FreeUKGen / FreeCENMigration

Issue tracking for project migrating FreeCEN to FreeCEN2 genealogy record database and search engine architecture. Code developed here is based on that developed in MyopicVicar
https://www.freecen.org.uk
Apache License 2.0
4 stars 3 forks source link

Computer Vision: identify census records on images #393

Open benwbrum opened 6 years ago

benwbrum commented 6 years ago

Many online transcription tools require users to transcribe a single record from an image, with a direct linkage between the region of the image containing a record and the transcription form. The majority of tools accomplish this by asking humans to draw a rectangle around the record (the region of interest/ROI) on the image before transcription can start. Our volunteers would far prefer to avoid this step, as they find it a distraction from transcription, which they prefer to do in a mouse-free manner. If we had a tool which would take an image file (or URL to a file) and a parameter explaining the format of the records on the image (1861 Census Form, 1851 Census Form, etc) and would produce a list of bounding box coordinates for the record locations on that image, we could skip any drawing step and present the records directly to users.

benwbrum commented 6 years ago

TODO: add sample inputs and outputs for census records.

In addition to the above, a flag (or probability) that the region of interest contains ink would be invaluable as an output.

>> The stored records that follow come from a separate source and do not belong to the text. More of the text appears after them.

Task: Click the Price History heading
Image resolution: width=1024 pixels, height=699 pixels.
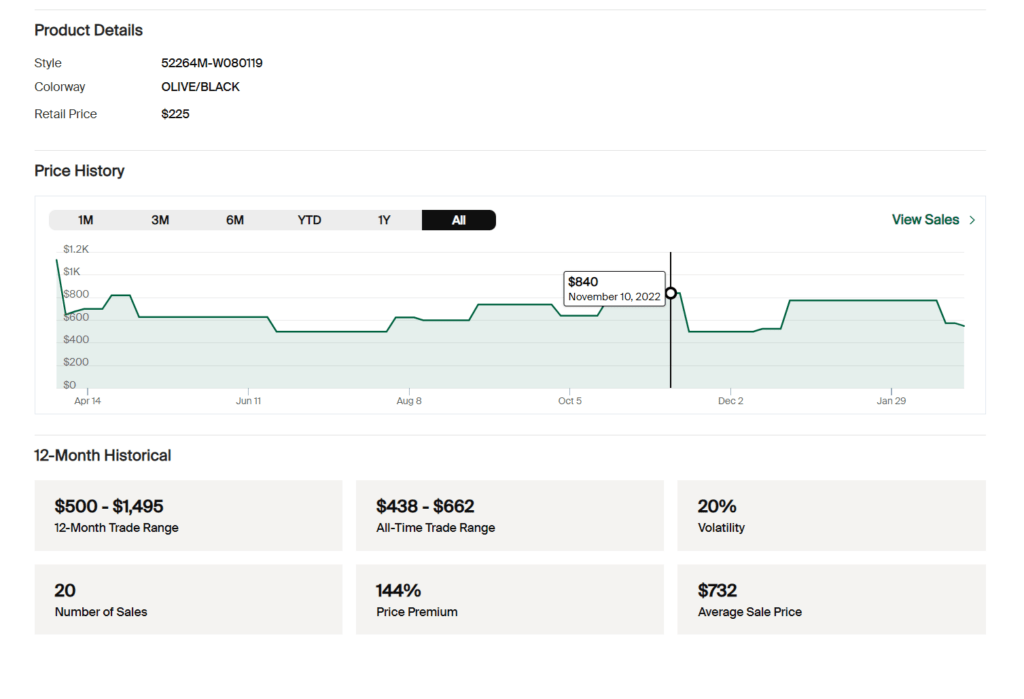Action: point(79,170)
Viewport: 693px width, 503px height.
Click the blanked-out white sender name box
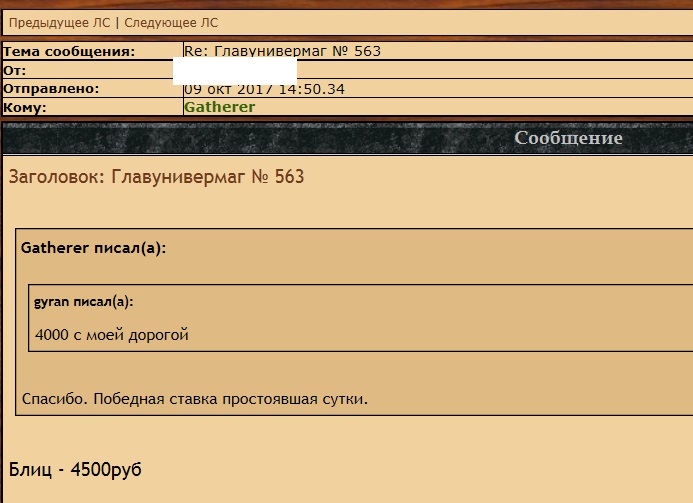tap(234, 71)
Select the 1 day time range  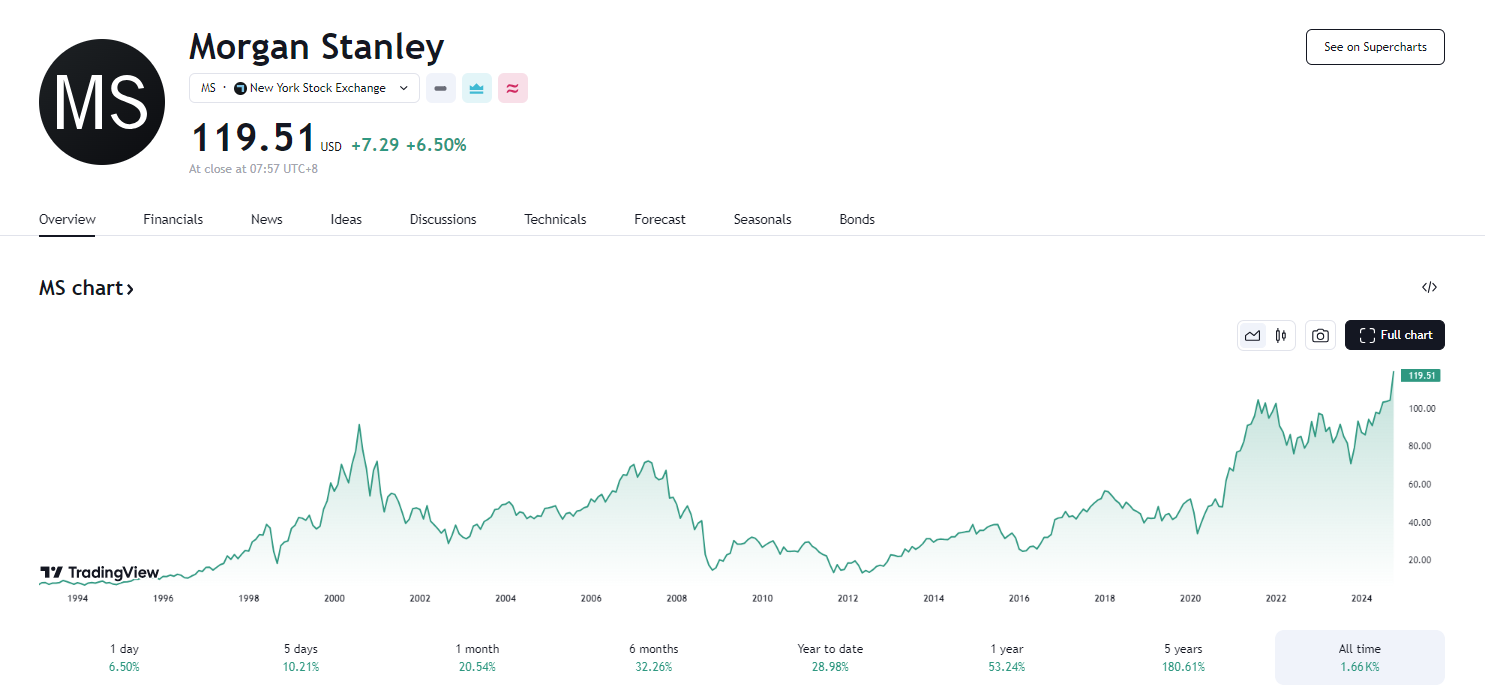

offthewallace commented 6 years ago

Hi benwbrum I saw this idealist from google summer of code. I am wondering that is there a standard format for the input files? Because once standardized and had enough samples, a model can be trained for producing those bounding box coordinates.

zzzhacker commented 6 years ago

Hi benwbrum I am interested in this idea. I get the idea but it would we more helpful to clarify things exactly if you provide some input and output images. because now I think to solve the problem in a way something like Yolo object detection but here instead of object we have some text format.

iamgroot42 commented 6 years ago

Hi @benwbrum This idea seems really interesting! Is the list of formats available anywhere (for reference)? Depending on the amount and granularity of data available, different pipelines can be constructed to solve this problem. Also, it would be great if you could provide a sample output (the format, details) that are available for constructing such a model :D

abhiML commented 6 years ago

Hi @benwbrum I did a similar project on bill receipt data where I used a Deep Learning model to identify the different fields of data and form a bounding box around them. I also used another model to perform OCR on the bounded text data. I believe the task can be accomplished given enough training data and fixed number of fields.

Konsang commented 6 years ago

Hi @benwbrum!

Really Interesting Idea. I had a few doubts. Hoping you could clarify them. 1) Is the project research-oriented like finding the best model? Is the data currently hosted on some platform like kaggle? 2) Are there any baseline models for us to compare our results with? 3) Does it involve other functionalities like integration with other software or some nice GUI?

Thanks!

benwbrum commented 6 years ago

See sample data and description of the data at https://github.com/FreeUKGen/SummerOfCodeImages/issues/3

mnishant2 commented 6 years ago

I agree this can be done very efficiently provided enough data using deep learning.I have also in the past used traditional computer vision to do such a task on a banks forms with only a couple of scanned images.So yeah,I am sure this is achievable.I wanted to know whom to contact for submitting my proposal wrt summer of code for this project.

richpomfret commented 5 years ago

@benwbrum @PatReynolds we completed this as part of the last GSoC. However, I wonder if we might want to develop a tool as a next-step based on that past project? To discuss.

richpomfret commented 5 years ago

Actually a separate task - which was partially worked on and we now need to review. @benwbrum to review.